The
double Irish arrangement is a
tax avoidance strategy that some
multinational corporations use to lower their
corporate tax liability. The strategy uses payments between related entities in a
corporate structure to shift income from a higher-tax country to a lower-tax country. It relies on the fact that
Irish tax law does not include US
transfer pricing rules.
[1] Specifically,
Ireland has
territorial taxation, and hence does not levy taxes on income booked in subsidiaries of Irish companies that are outside the state.
The double Irish tax structure was pioneered in the late 1980s by companies such as
Apple Inc..
[2] In 2010 a law intended to counter such arrangements was passed,[
where?] though existing arrangements were exempt and lawyers have said that this change will cause no significant problems for multinational firms.
[3]
In 2013, the Irish government announced that companies which incorporate in Ireland must also be tax resident there. This counter-measure took effect in January 2015, for newly-incorporated companies, and will take effect in 2020 for companies with existing operations in Ireland.
[4] Irish Finance Minister
Michael Noonan, during the presentation of his 2015 budget, said that he believed this would align Ireland's corporate tax regime with international best practice.
[5]
Overview
Typically, the company arranges for the rights to exploit
intellectual property outside the United States to be owned by an
offshore company. This is achieved by entering into a
cost sharing agreement between the US parent and the offshore company, written strictly in terms of US
transfer pricing rules. The offshore company continues to receive all of the profits from exploitation of the rights outside the US, but without paying US tax on the profits unless and until they are remitted to the US.

Exercise requirements: Reproduce the passage of the text on the double Irish arrangement between "[4] Irish Finance" and "remitted to the US.", inclusive.

Material:
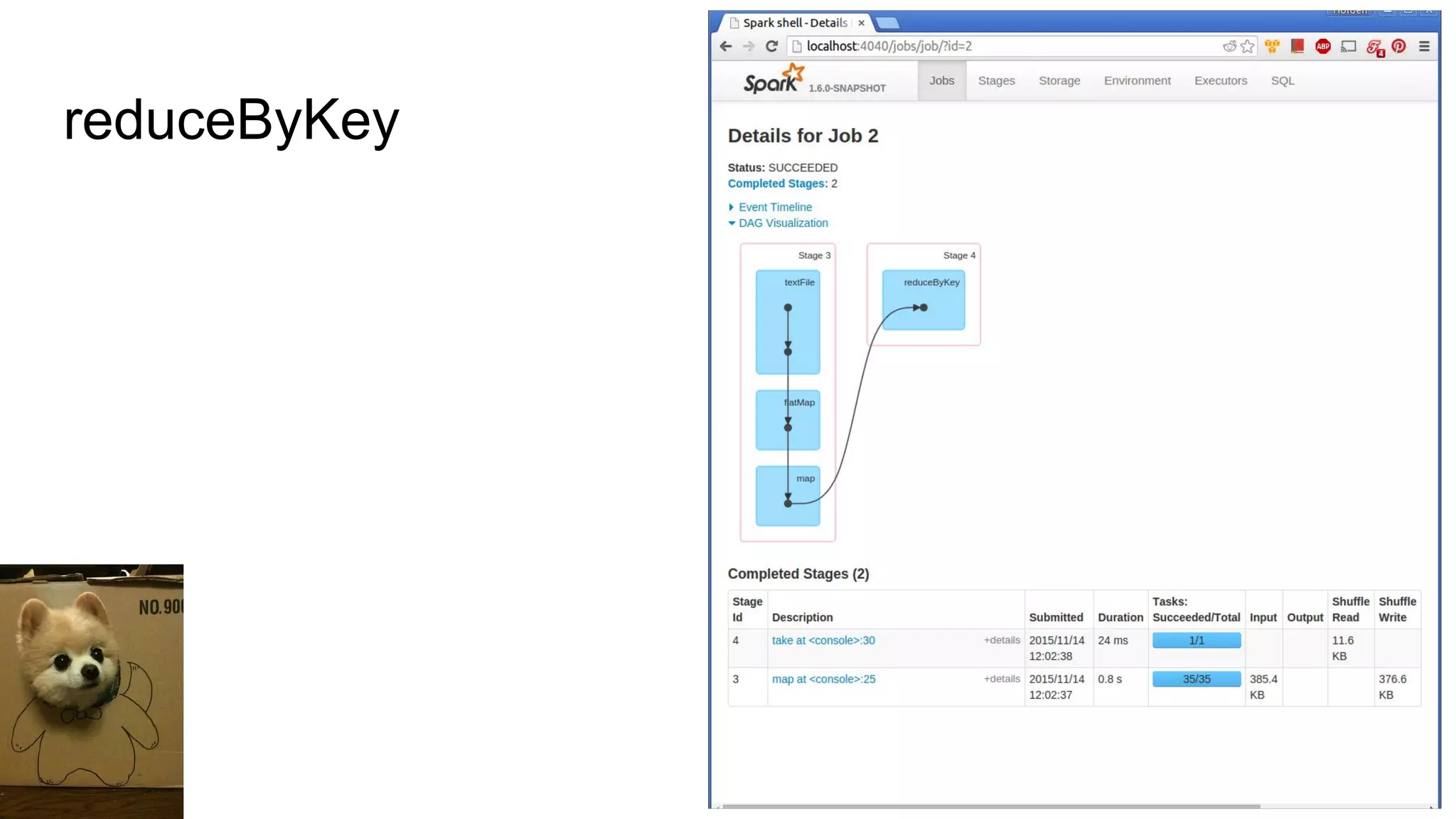Show +details for stage 3 map

click(1002, 679)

The completed task:
[4] Irish Finance Minister
Michael Noonan, during the presentation of his 2015 budget, said that he believed this would align Ireland's corporate tax regime with international best practice.
[5]
Overview
Typically, the company arranges for the rights to exploit
intellectual property outside the United States to be owned by an
offshore company. This is achieved by entering into a
cost sharing agreement between the US parent and the offshore company, written strictly in terms of US
transfer pricing rules. The offshore company continues to receive all of the profits from exploitation of the rights outside the US, but without paying US tax on the profits unless and until they are remitted to the US.